[SOURCE PASSAGE]:

Uwe Krüger (also spelled Krueger, born 11 October 1964) is a Swiss-German businessman and physicist. Krueger serves as Head of the Industrials, Business Services and Energy & Resources Investment Group, as well as the Head of the Portfolio Management Group at Temasek International in Singapore. He holds the position of Senior Managing Director at Temasek. Temasek is a leading globally diversified investment company headquartered in Singapore with a net portfolio of $275 billion. From June 2011 to July 2017 he was CEO of WS Atkins plc. The company was acquired by SNC-Lavalin and delisted from the London Stock Exchange effective July 2017.

Personal life
He lives in Switzerland. His wife, Dr. med. Daniela Greiner-Kruger, is a Medical Doctor (Dermatology). He became a Fellow of the Royal Academy of Engineering in 2017.

[EXERCISE AIM]: Copy word for word everything in the Uwe Krüger profile from "Personal life" down to "Engineering in 2017.". The records that come next are drawn from a separate source and have no connection to the Uwe Krüger profile.

[INFORMATION SUPPLIED]:
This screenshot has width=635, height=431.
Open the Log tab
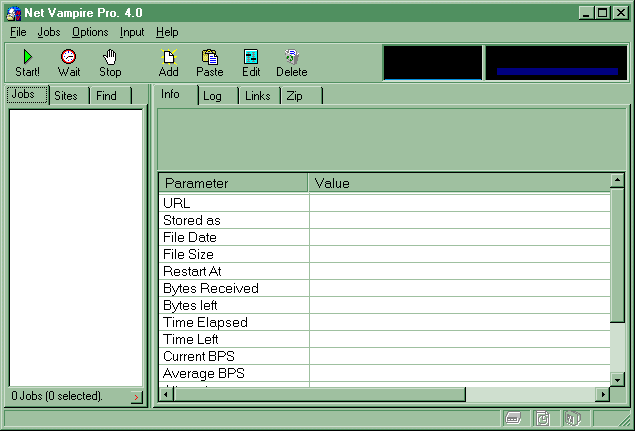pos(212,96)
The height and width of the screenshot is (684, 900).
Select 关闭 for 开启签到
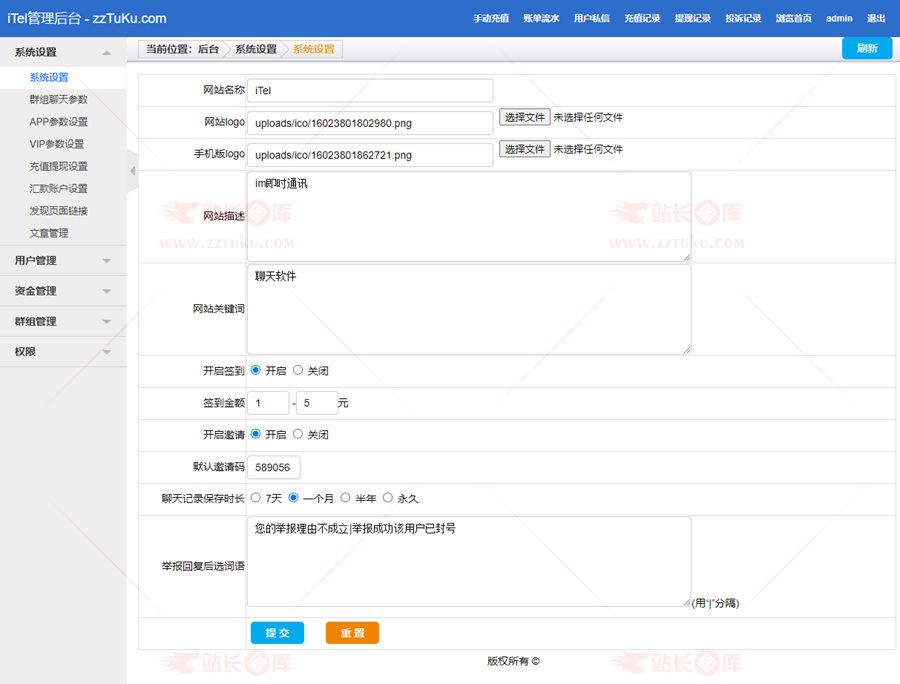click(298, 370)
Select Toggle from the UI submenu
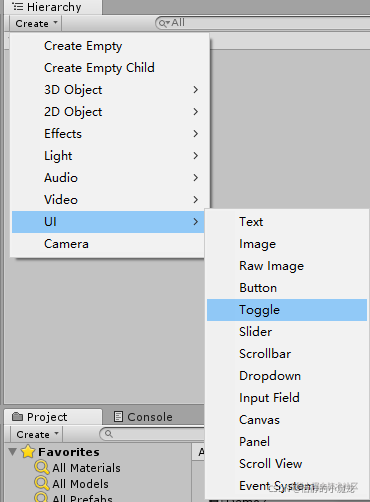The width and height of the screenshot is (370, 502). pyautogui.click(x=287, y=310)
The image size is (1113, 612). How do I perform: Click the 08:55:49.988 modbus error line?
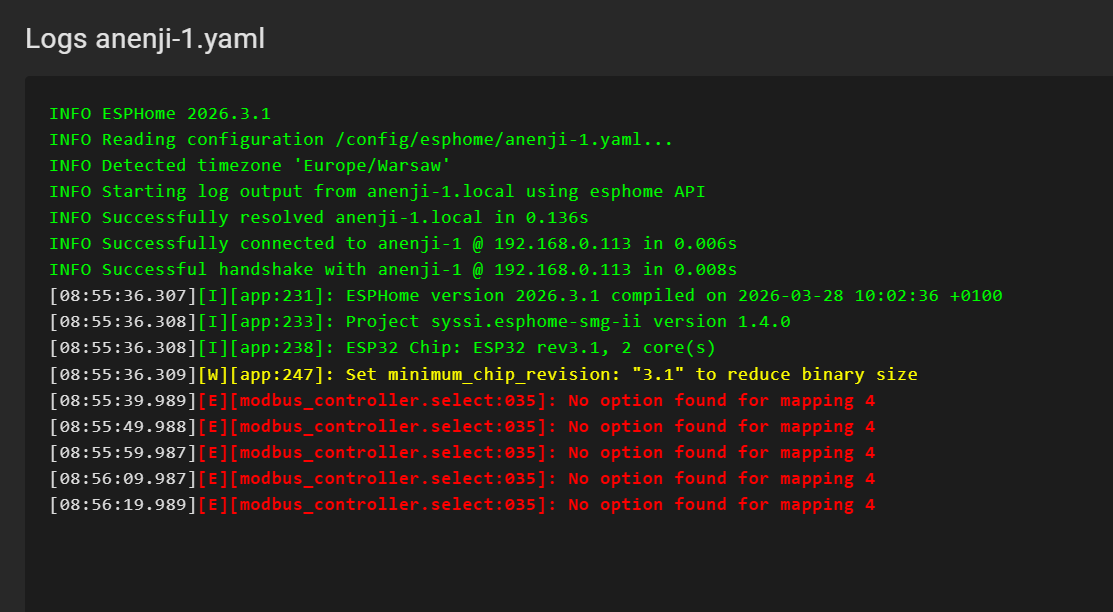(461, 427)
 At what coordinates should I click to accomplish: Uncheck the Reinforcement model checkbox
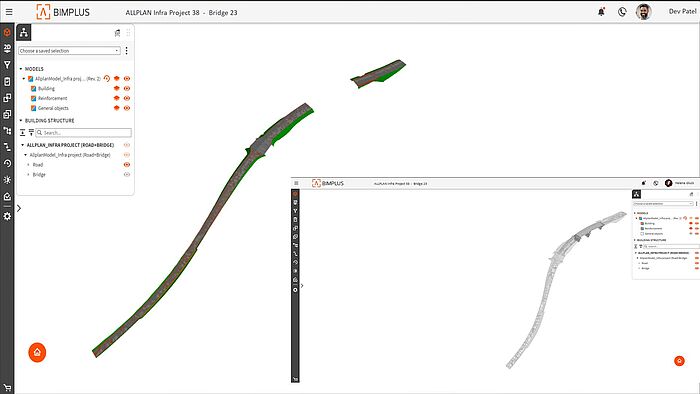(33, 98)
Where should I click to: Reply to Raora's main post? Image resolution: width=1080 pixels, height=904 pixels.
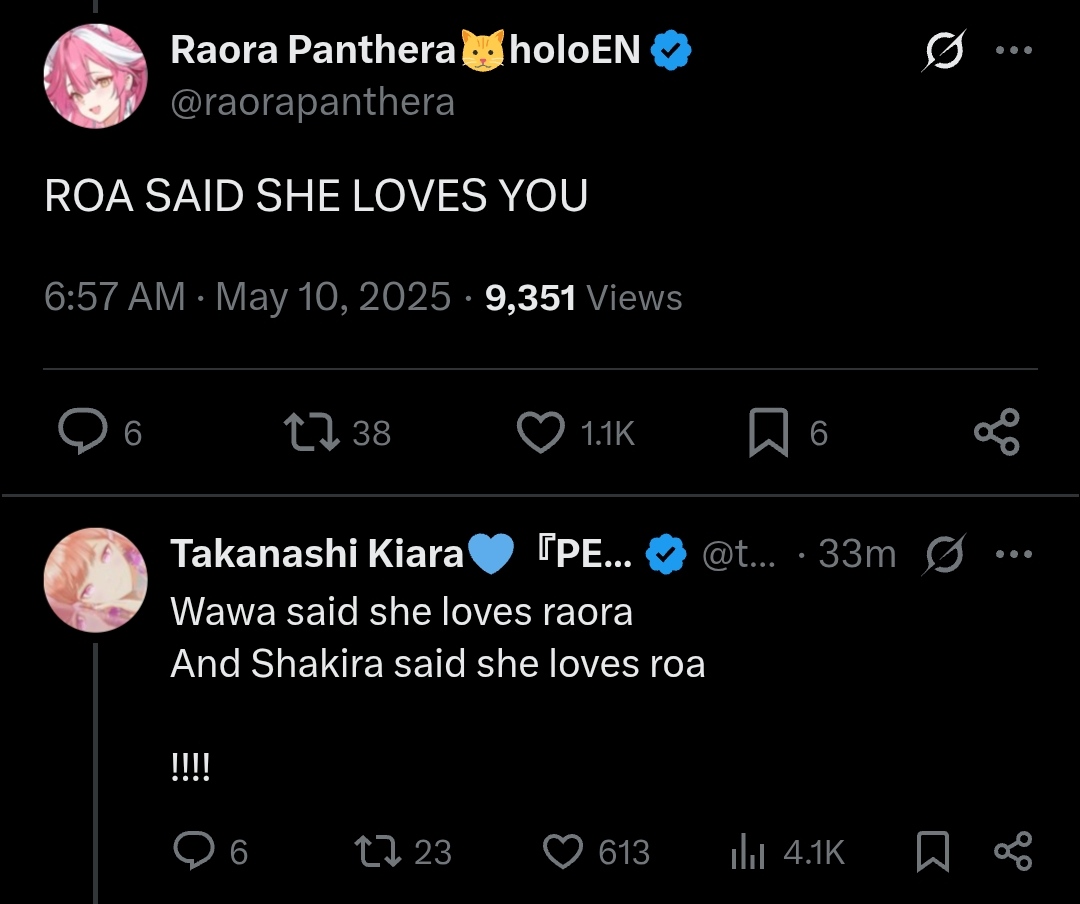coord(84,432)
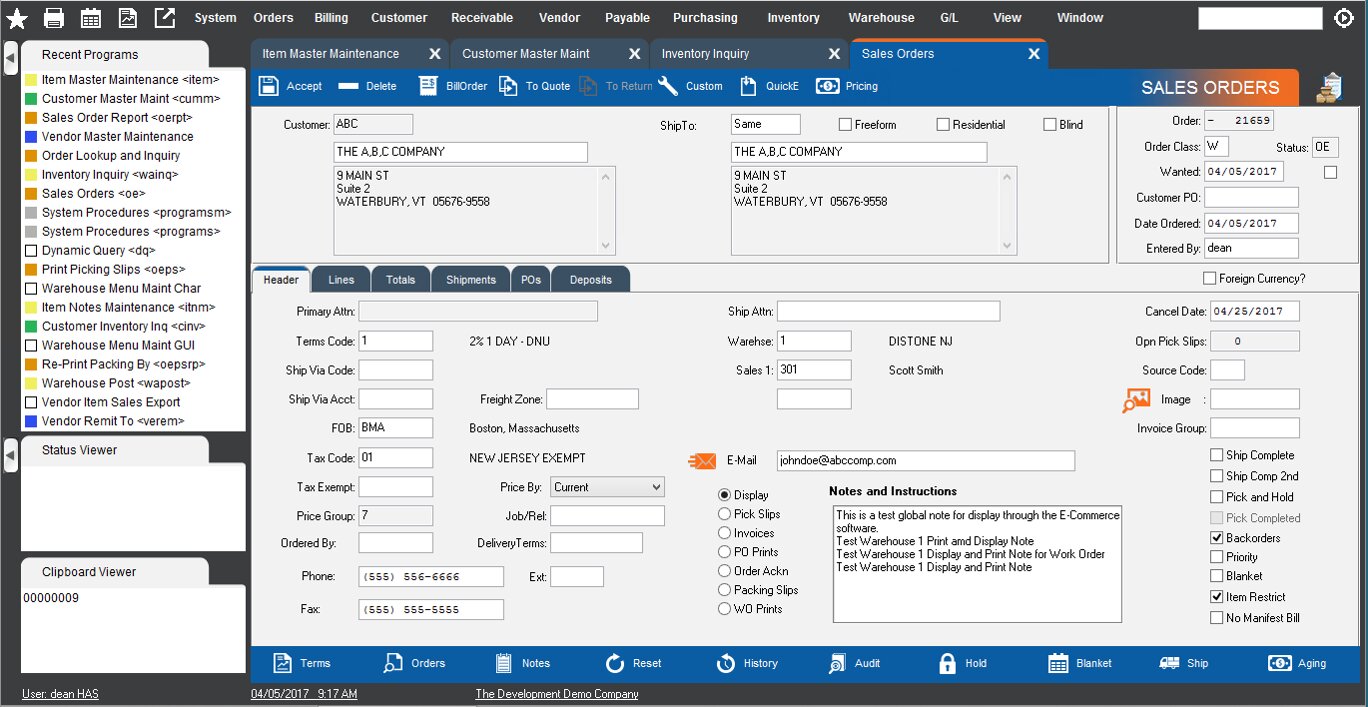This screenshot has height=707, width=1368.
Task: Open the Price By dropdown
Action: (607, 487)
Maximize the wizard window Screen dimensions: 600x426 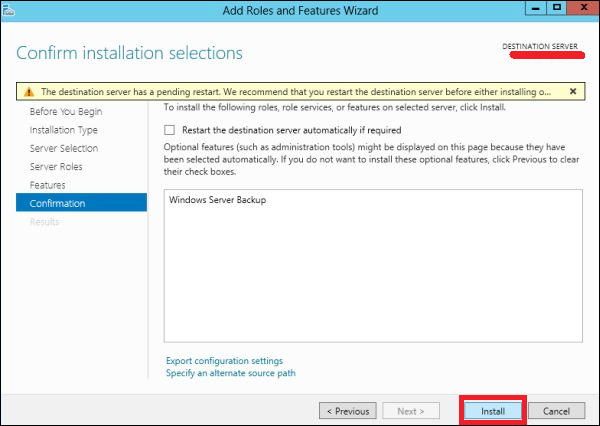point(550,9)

[ANSWER AREA]:
Personal life
He lives in Switzerland. His wife, Dr. med. Daniela Greiner-Kruger, is a Medical Doctor (Dermatology). He became a Fellow of the Royal Academy of Engineering in 2017.